Having a healthy spine makes for an active lifestyle and a pain-free body, so taking care of it should be a priority in our daily lives. Unfortunately, many of us tend to neglect our spine health until we start feeling back aches or neck pains.
According to the World Health Organization, about 619 million people worldwide have low back pain problems. Fortunately, some cases of LBP go away on their own. But for some people, the pain may turn into a chronic condition. Chronic conditions could limit mobility and have a negative impact on one’s quality of life.
Keeping your spine in optimum condition doesn’t require taking special medication. In fact, experts say that adopting healthy lifestyle habits and knowing pain management techniques can be effective in improving spine health and minimizing pain.
Here are three ways to help keep your spine healthy:
One – Practice Good Posture While Sitting
According to pain management specialist Dr. Brandon Claflin, there are various pain solutions that are available for those experiencing lower back pain or spine pain. Some of these include non-invasive treatments such as epidural steroid injections or medial branch block injections to numb painful areas. However, the medical expert also advises that cases of low back pain can be easily prevented by practicing good posture while sitting.
Sitting in a slouched or hunched position is one of the most common causes of lower back pain in office workers and students since it strains the lumbar discs. Constant pressure on your discs can move them out of position, which could result in herniated discs.
Possible Effects of Poor Posture
Poor posture can also result in upper back and neck pain when sitting since you’re constantly craning your neck or leaning forward to see your computer screen. To prevent aches and pains, sit up straight and keep your shoulders level. You may also consider using an ergonomic chair since it supports the natural curve of your spine and prevents slumping.
Prolonged sitting can also cause back pain, so be sure to take breaks whenever you can. Stand for 10 to 15 minutes for every two hours of sitting, and walk around or do some light stretching. You can also invest in a standing desk so you can be productive while you’re on your feet.
Two – Get Moving
Many people experiencing back or spine pain try to be sedentary as there’s a misconception that physical activity can trigger pain flare-ups. Although it’s wise to avoid contact sports, snowboarding, trampolining, and any other sport that strains the spine, sometimes moving can help. Workouts can strengthen the back and reduce spine pain (but check with your doctor before getting started.)

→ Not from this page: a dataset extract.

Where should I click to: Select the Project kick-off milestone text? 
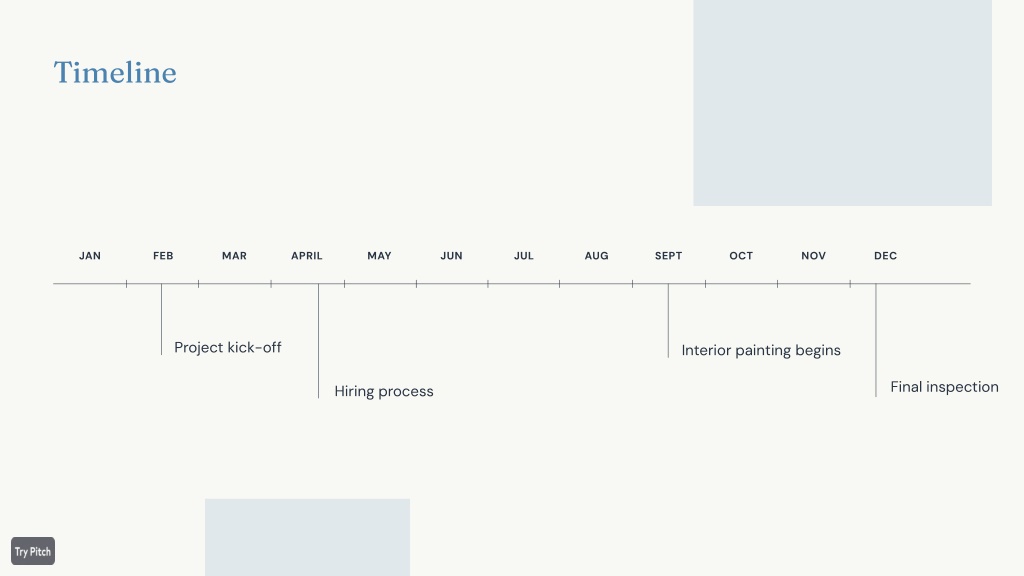[x=228, y=347]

Some of the best exercises to improve spine health can include swimming — a low-impact aerobic sport that’s generally safe for those with back pain. Walking can also be beneficial for back health but see to it that you’re wearing proper walking shoes with adequate arch support to help reduce the risks of pain flare-ups.
Exercises with slow, gentle movements, such as yoga and tai-chi, may also contribute to spine health without aggravating back problems or causing joint pain. The important thing to know is which exercises will be the most beneficial for your back issues — IH North Sydney chiro can provide you with specialized physio exercises that will get you back to full strength sooner.
Three – Upgrade Your Bed
Do you often wake up with a sore back or neck pain? It could be that your bed is causing your back problems. Sleeping on an overly soft mattress or a mattress that offers no support results in strained muscles and poor sleeping posture, which leads to lower and upper back pain.
Mattress
For better sleep quality and to prevent back pain, switch to a medium-firm mattress or an orthopedic mattress. This can help to support your joints. It promotes better spine alignment while you sleep. If you prefer a softer mattress, memory foam (designed to support the natural curve of your spine and relieve pressure buildup) might deserve a place on your shopping list.
Pillows
If you’re upgrading your mattress, take a good look at your pillows too since they may need to be replaced. A pillow that’s too thin or flat might not provide enough support for your head and neck. One that’s too thick or fluffy can have a negative effect on your spine alignment and cause back pain and a stiff neck.
Consider choosing a memory pillow to support your neck and head and for proper spine alignment while sleeping on your back or side. Also, maybe buy a second pillow and place it between your knees to prevent your hips from twisting while you sleep.
Have a Healthy Spine for an Active and Happy Life
Your spine health can be enhanced by making some healthy lifestyle choices. It could be time to improve your sitting posture, get enough exercise, and upgrade your bed to strengthen your back. Hopefully, reduced pain, improved mobility, and a better quality of life are on the horizon. If back or spine pain persists, consult a board-certified pain management specialist for proper treatment.